1. Remember that a Mother Hubbard clause might not give notice to
subsequent purchasers
a. Must ask whether it gives notice of the actual property to
be sold to subsequent purchasers.
iv. In situations where an instrument of conveyance containing a sufficient
description of the property conveyed is duly recorded but not properly
indexed, the fact that it was not properly indexed by the register of deeds
will not prevent constructive notice.
b. Orr v. Beyers – When recording instruments, proper identification of the parties is
critical to future efforts to enforce judgments.

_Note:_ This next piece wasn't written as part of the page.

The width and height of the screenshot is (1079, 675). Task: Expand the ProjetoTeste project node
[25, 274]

c. Board of Education of Minneapolis v. Hughes – A deed which is a nullity when
delivered because the name of the grantee is omitted may become operative
without a new execution or acknowledgment if the grantee, with either express or
implied authority from the grantor, inserts his name in the blank space left for
grantee.
i. There grantor implied authority to insert grantee’s name by providing the
deed with a blank space for the grantee and intimating that it could be
filled in.
d. Guillette v. Daly Dry Wall – Recorded deed refers to a recorded plan with
restrictions to all lots in the development. A later deed referenced the plan but not
the restriction. Court ruled that the later grantee is bound by the restriction in
previous deeds. Any subsequent grantee, if within the scope of the common
scheme, is an intended beneficiary of the restrictions and may enforce them.

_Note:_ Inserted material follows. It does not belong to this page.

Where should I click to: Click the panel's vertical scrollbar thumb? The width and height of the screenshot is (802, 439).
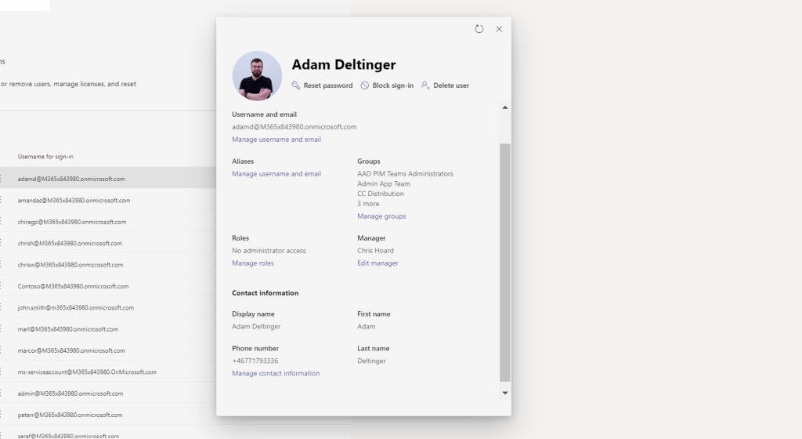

e. Harper v. Paradise – related to constructive notice. Lost deed which conveyed
property to surviving heirs. A new deed was issued, which referenced the lost
deed. In such an instance, because the new deed referenced an existing lost deed,
they had a duty to determine whether the lost deed had ever been filed. There was
constructive notice that they were on inquiry notice (circumstances suggest that
you need to make an inquiry as to the validity of title). This puts them on notice
they have a responsibility to undertake a reasonable inquiry or provide notice that
they actually did this (by an affidavit). Where a person acquires land rights
without knowledge of existing prior conveyances, his rights receive priority over
previous conveyances from the same owner which were not recorded.